ATHENS – Keen interest in Greece's now-legal medical marijuana business – with 26 licenses approved so far – will bring more than 100 million euros ($108.9 million) in capital investments over the next three years, likely to grow even more.

That's for the initial creation of sites in northern Greece to grow and process what's called pharmaceutical cannabis products – marijuana – based on the number of licenses okayed by the economy and development ministry, said the business newspaper Naftemporiki.

It's been mostly foreign companies looking to invest in the new business with seven units set up so far in central Macedonia, including four in the Kilkis prefecture, near the free-trade-type zone at the major port of Thessaloniki, the country's second-largest city.

Combined with the availability of land need for the product's the region is a prime spot for investors, the paper noted, with another point of export for future pharmaceutical cannabis products being the major port of Piraeus, one of the European Union's busiest.

In August, speaking to Prohibition Partners, a spokesperson for the new New Democracy said the government is “very excited about the possibilities of medicinal cannabis” with the state actively “seeking international investment.”

Prime Minister Kyriakos Mitsotakis said getting more foreign companies was one of his top priorities in a bid to speed a slow recovery from a 9 ½-year-long economic crisis and the Aug. 20, 2018 end of three international bailouts of 326 billion euros ($355 billion.)

The government, sworn in after winning July 7 snap elections over the former ruling Radical Left SYRIZA, new licenses will eventually lead to around €360 million ($392.02 million) of investment and create up to 2,250 jobs, the site said.

At that point there were 72 applications and four rejected, the report added, with 42 others still under review, showing the sharp interest in the marijuana cultivation, although recreational use is still outlawed if widely ignored.

So far, no firm had by then gained all three licenses required to begin production but there are expectations the process will be accelerated so that businesses can be up and running over the next year.

“There has been a change in government, but the new administration fully supports this type of initiative” Costas Vamvakas, Managing Director of Athens-based VK PREMIUM consulting group told Prohibition Partners.

“The country needs cash, and this is pure foreign direct investment.
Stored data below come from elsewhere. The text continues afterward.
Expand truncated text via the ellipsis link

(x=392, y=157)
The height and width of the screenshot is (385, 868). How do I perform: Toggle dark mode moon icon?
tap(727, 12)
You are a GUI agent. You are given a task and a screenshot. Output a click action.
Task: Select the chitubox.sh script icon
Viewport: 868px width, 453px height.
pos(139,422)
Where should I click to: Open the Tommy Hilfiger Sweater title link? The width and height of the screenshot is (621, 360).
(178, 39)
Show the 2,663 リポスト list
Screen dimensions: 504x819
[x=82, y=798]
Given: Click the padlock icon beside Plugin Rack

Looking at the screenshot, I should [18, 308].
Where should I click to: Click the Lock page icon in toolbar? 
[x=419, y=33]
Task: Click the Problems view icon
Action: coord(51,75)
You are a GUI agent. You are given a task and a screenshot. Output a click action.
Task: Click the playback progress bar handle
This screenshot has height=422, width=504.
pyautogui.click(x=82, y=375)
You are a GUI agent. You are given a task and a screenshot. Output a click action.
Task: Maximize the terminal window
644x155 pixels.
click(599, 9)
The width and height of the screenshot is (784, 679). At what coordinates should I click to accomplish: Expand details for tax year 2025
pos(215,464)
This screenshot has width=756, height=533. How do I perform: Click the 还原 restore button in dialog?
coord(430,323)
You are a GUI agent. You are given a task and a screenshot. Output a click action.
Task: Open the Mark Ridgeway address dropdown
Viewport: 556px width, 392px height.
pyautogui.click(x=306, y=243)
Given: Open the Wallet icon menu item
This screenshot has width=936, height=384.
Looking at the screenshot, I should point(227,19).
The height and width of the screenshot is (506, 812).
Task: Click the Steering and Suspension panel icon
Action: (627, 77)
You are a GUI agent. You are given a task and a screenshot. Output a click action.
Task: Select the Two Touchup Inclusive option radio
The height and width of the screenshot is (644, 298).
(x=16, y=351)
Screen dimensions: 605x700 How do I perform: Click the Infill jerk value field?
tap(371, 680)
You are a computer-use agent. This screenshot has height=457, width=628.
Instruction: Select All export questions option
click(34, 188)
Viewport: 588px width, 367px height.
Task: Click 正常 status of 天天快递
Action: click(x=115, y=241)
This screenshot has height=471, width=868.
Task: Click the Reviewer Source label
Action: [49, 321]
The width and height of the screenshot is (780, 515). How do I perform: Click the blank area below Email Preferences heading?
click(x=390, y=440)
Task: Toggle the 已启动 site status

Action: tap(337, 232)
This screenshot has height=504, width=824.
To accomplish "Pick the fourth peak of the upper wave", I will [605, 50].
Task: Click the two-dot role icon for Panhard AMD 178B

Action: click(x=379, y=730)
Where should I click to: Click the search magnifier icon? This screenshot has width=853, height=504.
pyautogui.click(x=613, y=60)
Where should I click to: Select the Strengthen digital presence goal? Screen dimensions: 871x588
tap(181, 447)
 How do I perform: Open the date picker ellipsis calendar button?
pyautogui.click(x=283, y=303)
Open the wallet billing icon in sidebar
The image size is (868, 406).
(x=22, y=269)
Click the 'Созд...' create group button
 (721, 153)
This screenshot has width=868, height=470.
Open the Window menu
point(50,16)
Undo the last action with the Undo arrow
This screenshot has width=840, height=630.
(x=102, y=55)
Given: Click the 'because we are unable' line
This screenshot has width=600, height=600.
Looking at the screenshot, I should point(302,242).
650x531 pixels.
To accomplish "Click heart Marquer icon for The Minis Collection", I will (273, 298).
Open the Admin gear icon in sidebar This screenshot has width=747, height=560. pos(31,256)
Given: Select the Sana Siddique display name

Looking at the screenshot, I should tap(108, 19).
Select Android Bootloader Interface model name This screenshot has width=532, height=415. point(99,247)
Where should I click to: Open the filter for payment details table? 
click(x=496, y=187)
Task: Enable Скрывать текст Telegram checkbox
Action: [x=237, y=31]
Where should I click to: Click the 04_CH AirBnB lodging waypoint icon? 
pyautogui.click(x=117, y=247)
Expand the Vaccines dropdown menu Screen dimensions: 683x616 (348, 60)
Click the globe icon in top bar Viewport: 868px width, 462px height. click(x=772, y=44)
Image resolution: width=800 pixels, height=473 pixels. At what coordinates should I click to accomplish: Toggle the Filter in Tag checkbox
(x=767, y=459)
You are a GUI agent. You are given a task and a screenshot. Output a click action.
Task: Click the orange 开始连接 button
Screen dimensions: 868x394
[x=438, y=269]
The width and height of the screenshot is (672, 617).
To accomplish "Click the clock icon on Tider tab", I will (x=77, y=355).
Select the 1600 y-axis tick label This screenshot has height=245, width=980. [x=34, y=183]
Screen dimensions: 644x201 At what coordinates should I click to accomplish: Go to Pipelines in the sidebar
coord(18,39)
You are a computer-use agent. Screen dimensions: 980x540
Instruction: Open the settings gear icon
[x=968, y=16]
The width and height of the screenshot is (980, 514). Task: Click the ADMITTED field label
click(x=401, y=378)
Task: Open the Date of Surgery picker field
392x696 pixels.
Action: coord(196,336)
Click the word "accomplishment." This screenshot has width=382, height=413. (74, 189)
Ministers have told me explicitly they fully support the medicinal cannabis industry and will do everything to back it,” he said, adding he expects more investment with companies from Canada, Israel and The Netherlands also eager to bid.

“The market wants packaged dry flower, so expect a lot of high-THC production for medicinal use,” Vamvakas said. “The problem is there are some gray areas around THC production, and firms may require more explicit guidance from the government.”

The site said Greece is primed to be a big player in the European Union cannabis market could be worth up to €123 billion ($137.42 billion) by 2028 and the country could have an edge if it becomes, as Mitsotakis promised, more business-friendly.

Greece legalized medical cannabis in 2017, and in March 2018 repealed a ban on cultivation and production but businesses must set up a Greek company to buy or lease the land, and then prepare the documentation for the installation license and then apply for an operations license and a medical license from the National Organisation for Medicines to begin their businesses.